> Available data
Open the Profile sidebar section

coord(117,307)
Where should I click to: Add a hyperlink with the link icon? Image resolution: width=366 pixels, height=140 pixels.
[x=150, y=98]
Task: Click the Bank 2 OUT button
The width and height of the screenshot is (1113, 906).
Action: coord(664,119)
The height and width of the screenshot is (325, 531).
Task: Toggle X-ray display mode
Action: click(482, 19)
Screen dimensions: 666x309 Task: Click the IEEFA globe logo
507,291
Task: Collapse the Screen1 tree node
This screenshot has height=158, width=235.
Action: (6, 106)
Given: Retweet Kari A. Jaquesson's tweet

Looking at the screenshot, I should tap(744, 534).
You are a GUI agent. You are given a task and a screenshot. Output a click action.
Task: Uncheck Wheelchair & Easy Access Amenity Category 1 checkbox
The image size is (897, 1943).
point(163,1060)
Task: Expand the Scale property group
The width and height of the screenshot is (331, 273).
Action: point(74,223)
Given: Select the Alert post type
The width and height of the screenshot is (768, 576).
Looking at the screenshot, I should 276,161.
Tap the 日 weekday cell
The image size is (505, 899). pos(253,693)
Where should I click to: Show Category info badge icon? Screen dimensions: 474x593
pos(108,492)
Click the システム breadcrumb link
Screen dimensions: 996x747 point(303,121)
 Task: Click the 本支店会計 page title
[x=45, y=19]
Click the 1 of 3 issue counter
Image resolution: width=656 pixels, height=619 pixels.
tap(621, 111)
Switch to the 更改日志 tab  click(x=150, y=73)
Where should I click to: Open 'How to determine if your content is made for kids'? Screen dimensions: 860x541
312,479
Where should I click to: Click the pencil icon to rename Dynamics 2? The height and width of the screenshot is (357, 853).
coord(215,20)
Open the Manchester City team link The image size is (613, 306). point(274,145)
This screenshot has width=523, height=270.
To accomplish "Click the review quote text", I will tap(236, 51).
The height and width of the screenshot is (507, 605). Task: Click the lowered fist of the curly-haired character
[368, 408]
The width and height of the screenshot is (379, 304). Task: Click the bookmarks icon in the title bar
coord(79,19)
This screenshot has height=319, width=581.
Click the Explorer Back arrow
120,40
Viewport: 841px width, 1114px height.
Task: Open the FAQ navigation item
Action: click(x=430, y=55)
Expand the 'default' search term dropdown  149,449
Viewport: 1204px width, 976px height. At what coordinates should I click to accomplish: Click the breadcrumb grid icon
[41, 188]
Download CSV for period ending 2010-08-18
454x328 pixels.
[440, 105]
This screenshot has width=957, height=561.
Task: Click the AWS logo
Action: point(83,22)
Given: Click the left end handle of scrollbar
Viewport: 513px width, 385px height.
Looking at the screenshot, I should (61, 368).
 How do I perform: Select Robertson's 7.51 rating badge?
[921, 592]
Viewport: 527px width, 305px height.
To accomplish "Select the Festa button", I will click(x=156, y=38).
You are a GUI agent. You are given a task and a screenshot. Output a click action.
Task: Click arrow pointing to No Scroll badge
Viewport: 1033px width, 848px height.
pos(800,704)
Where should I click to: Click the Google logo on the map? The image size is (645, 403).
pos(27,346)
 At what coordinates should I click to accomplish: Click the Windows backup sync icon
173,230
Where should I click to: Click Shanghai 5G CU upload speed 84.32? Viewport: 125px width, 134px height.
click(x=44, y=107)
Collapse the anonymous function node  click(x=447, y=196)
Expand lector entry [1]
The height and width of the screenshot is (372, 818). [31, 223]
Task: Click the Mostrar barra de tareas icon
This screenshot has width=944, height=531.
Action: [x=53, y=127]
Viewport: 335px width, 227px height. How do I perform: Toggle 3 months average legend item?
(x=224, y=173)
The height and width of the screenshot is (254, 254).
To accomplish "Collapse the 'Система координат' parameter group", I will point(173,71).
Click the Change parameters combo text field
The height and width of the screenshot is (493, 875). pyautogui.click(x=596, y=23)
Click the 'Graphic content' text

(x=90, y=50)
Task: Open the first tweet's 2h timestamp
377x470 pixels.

> Problem statement
Nothing but the lines from the beginning of the records through the line with "Task: Collapse the Screen1 tree node" should appear, each printed exactly.

> Response to this task
Open the Profile sidebar section

coord(117,307)
Where should I click to: Add a hyperlink with the link icon? Image resolution: width=366 pixels, height=140 pixels.
[x=150, y=98]
Task: Click the Bank 2 OUT button
The width and height of the screenshot is (1113, 906).
Action: coord(664,119)
The height and width of the screenshot is (325, 531).
Task: Toggle X-ray display mode
Action: click(482, 19)
Screen dimensions: 666x309 Task: Click the IEEFA globe logo
507,291
Task: Collapse the Screen1 tree node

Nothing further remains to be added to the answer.